=== Begin Enclosure ===
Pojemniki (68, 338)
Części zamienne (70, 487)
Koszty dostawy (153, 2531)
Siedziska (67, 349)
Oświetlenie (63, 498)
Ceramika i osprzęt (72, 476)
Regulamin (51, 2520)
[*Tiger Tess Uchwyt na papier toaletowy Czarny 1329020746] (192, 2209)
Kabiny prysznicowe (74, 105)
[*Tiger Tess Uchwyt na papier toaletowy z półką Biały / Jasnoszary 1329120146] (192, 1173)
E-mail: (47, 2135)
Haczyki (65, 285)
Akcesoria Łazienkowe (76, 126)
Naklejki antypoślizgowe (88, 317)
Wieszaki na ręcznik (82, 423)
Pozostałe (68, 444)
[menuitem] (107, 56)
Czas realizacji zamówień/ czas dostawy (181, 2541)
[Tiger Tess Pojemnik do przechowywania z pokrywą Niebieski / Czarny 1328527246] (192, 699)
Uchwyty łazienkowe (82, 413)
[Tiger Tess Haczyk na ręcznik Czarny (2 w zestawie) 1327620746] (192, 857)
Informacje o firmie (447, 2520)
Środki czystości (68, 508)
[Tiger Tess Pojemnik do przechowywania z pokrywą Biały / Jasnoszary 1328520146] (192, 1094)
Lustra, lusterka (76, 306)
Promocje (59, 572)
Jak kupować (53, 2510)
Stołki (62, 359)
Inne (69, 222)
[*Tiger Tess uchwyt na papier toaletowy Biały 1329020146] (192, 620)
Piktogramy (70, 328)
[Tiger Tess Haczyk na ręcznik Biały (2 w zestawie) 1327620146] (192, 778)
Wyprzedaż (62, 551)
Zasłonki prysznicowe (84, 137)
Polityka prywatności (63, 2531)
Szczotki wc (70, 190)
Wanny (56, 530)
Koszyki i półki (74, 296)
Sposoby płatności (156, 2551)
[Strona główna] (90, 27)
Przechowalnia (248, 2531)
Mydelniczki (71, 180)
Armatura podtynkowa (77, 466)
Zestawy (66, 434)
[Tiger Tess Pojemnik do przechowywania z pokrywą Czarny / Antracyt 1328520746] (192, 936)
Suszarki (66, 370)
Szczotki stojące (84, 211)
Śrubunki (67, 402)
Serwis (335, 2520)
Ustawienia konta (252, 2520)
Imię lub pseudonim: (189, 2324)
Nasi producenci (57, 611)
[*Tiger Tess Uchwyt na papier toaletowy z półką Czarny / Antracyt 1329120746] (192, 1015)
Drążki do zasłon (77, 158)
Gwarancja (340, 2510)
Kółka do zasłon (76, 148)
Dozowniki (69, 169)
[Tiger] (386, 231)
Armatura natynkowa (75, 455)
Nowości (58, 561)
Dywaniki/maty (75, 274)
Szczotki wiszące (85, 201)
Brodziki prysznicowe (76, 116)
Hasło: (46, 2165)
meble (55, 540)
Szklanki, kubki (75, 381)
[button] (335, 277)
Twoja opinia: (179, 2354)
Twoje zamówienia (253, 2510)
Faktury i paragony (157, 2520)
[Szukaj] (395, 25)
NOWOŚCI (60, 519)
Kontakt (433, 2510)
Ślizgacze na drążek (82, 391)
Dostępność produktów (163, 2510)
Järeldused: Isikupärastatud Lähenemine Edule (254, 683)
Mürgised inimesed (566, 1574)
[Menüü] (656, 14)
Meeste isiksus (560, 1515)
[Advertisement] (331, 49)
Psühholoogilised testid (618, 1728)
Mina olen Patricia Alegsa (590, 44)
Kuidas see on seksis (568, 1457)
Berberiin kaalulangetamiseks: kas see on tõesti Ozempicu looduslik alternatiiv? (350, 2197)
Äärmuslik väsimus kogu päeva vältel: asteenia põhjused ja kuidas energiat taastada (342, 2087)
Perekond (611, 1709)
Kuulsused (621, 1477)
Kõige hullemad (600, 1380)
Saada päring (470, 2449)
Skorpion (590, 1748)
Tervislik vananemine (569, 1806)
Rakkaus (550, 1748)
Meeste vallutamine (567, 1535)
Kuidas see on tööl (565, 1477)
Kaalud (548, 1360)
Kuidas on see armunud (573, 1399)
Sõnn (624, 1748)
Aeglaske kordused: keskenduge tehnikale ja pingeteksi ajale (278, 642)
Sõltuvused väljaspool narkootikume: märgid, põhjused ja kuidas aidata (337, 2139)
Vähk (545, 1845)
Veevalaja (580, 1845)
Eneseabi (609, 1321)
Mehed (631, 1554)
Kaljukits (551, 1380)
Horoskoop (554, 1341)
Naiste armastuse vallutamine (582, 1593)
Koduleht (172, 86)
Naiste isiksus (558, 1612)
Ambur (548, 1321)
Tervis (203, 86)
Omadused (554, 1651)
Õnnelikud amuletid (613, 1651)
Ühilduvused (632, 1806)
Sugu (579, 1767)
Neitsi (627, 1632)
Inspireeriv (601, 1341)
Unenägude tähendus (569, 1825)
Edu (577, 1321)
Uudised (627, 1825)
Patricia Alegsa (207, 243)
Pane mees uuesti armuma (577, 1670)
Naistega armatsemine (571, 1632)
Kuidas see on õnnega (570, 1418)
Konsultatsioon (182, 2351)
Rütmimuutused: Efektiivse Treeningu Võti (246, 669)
=== End Enclosure ===
- **Directions for this task**: Retype exactly the span of lines from the one with "Gwarancja (340, 2510)" through the one with "Saada päring (470, 2449)"; include both ends and omit the rest of the material.

- **Answer below**:
Gwarancja (340, 2510)
Kółka do zasłon (76, 148)
Dozowniki (69, 169)
[Tiger] (386, 231)
Armatura natynkowa (75, 455)
Nowości (58, 561)
Dywaniki/maty (75, 274)
Szczotki wiszące (85, 201)
Brodziki prysznicowe (76, 116)
Hasło: (46, 2165)
meble (55, 540)
Szklanki, kubki (75, 381)
[button] (335, 277)
Twoja opinia: (179, 2354)
Twoje zamówienia (253, 2510)
Faktury i paragony (157, 2520)
[Szukaj] (395, 25)
NOWOŚCI (60, 519)
Kontakt (433, 2510)
Ślizgacze na drążek (82, 391)
Dostępność produktów (163, 2510)
Järeldused: Isikupärastatud Lähenemine Edule (254, 683)
Mürgised inimesed (566, 1574)
[Menüü] (656, 14)
Meeste isiksus (560, 1515)
[Advertisement] (331, 49)
Psühholoogilised testid (618, 1728)
Mina olen Patricia Alegsa (590, 44)
Kuidas see on seksis (568, 1457)
Berberiin kaalulangetamiseks: kas see on tõesti Ozempicu looduslik alternatiiv? (350, 2197)
Äärmuslik väsimus kogu päeva vältel: asteenia põhjused ja kuidas energiat taastada (342, 2087)
Perekond (611, 1709)
Kuulsused (621, 1477)
Kõige hullemad (600, 1380)
Saada päring (470, 2449)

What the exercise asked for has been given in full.